Sejak saat itu, setiap fajar menyingsing, lelaki itu datang menghampiri St. Antonio dan mengabadikannya ke dalam kamera. Rasa cinta mulai tumbuh di hati St. Antonio dan lelaki itu. Gairah pun muncul kembali. Ia merasa bahwa dirinya masih cantik dan jiwanya akan hidup kembali selamanya. Lelaki itu dengan cermat mengabadikan berbagai sisi tubuhnya, bagian koyak jaring lusuhnya, huruf demi huruf namanya, salah satu garuk jangkarnya yang sudah berkarat, dan serpihan-serpihan kulitnya. Lelaki itu semakin bersemangat untuk mengabadikan dirinya ketika didengarnya dari kejauhan alunan suara seruling yang saat itu dimainkan oleh seorang bocah lelaki. Lagu itu dianggapnya dapat memainkan sisi suka duka sang bahtera dengan cermat. Untuk menumbuhkan rasa simpatinya pada objeknya itu, lelaki itu berbaring di dalam tubuh sang bahtera. Ia ingin merasakan kasar-halusnya permukaan papan-papan kayu benda itu. Sebaliknya, St. Antonio turut merasakan hangat tubuh manusia yang berbaring di dalamnya. Ia mulai menyukainya.
Keduanya tampak berbicara satu sama lain dalam irama batin layaknya sepasang sejoli yang sedang memadu kasih. Keduanya telah bersepakat bahwa tidak ada kata kesepian di antara mereka. Kedua berbaring di bawah lindungan angkasa. Waktu pun berlalu. Tanpa terasa pembuatan film telah usai. Lelaki itu merasa sangat bahagia sekaligus sedih. Sebaliknya, St. Antonio merasa sedih sekaligus gembira. Meskipun usianya telah mencapai uzur, beruntung, ia pernah merasakan arti dicintai. Baginya, itu sudah cukup dan ia tidak merasakan kesepian lagi meskipun kembali teronggok di atas hampara bulir pasir putih pesisir Desa Baga. Ia akan terus mengenang kekasih barunya itu. Sementara itu, lelaki pendatang itu memutuskan untuk kembali ke kota yang letaknya sangat jauh dari desa itu seraya terus memikirkan kekasih barunya itu.
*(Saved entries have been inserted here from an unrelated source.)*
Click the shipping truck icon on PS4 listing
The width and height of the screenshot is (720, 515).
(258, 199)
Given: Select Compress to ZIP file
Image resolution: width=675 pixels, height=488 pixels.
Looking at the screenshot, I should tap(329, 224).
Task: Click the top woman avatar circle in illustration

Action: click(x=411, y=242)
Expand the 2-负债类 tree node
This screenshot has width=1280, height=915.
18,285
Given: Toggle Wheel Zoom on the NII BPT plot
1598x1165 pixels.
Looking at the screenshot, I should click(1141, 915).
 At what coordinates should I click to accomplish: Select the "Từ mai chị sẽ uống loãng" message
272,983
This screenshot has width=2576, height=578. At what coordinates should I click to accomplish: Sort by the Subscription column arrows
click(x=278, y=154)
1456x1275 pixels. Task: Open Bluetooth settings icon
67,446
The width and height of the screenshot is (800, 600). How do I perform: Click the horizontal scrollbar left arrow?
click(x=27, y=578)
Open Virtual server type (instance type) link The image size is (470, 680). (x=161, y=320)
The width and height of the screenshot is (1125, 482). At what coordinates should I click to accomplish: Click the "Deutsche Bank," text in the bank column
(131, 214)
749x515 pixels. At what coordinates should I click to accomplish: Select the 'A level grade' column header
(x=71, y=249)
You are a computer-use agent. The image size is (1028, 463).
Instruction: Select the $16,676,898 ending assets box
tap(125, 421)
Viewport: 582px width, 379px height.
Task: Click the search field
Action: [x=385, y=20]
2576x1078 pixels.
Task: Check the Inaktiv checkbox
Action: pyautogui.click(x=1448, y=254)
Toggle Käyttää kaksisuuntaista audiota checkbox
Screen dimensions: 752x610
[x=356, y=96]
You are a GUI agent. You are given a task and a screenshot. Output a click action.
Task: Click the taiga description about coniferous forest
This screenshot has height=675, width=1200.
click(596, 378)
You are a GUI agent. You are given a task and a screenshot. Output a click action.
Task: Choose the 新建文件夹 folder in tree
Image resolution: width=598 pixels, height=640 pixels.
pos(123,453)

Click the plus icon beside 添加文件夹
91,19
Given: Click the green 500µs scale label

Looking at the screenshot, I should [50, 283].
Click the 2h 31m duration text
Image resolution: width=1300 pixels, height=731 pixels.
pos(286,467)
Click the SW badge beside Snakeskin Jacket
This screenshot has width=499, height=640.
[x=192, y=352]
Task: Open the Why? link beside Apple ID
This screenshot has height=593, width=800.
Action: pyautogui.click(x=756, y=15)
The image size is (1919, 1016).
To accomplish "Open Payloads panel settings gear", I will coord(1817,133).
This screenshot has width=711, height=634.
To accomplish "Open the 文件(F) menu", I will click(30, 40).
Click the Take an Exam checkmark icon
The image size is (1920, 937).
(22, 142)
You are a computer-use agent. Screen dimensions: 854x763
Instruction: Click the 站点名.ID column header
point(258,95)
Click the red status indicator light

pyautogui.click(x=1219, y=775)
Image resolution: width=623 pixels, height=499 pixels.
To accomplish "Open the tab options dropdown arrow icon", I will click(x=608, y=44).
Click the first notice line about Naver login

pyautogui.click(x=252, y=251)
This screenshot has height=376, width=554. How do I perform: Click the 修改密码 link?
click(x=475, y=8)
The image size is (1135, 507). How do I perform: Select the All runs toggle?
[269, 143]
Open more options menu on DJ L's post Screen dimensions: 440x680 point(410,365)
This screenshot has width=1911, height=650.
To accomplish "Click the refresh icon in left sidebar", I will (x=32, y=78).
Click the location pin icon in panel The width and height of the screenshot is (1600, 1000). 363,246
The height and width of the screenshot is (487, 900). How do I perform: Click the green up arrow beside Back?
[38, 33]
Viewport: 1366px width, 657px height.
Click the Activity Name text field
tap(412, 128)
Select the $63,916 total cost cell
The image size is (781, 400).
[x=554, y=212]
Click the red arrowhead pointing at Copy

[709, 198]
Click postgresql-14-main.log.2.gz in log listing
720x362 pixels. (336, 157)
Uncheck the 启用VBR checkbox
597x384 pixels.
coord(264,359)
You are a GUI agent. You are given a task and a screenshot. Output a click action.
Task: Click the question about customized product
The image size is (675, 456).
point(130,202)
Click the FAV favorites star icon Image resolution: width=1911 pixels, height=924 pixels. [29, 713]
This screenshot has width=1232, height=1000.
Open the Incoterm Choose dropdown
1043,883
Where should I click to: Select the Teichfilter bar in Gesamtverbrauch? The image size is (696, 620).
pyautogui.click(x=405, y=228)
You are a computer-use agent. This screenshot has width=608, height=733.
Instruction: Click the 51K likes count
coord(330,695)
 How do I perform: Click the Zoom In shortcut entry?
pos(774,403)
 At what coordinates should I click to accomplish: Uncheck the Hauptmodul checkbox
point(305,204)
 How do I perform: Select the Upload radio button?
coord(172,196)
Diterjemahkan oleh Resti Nurfaidah dari cerita asli yang berjudul The Boat (Niha da Cunha) dalam kumpulan Modern Goan Short Stories .

1 komentar:

Tata Danamihardja mengatakan...

Wuihh..gak nyangka, terjemahannya asik neng.. Diksinya bagus. Coba sekali-sekali dikirim ke media. Atau udah? Sekedar masukan, kata 'itu' mungkin bisa disiasati dengan kata lain, atau dicoba dengan struktur kalimat lain sehingga 'itu' bisa dikurangi.. Anyway, two thumbs up!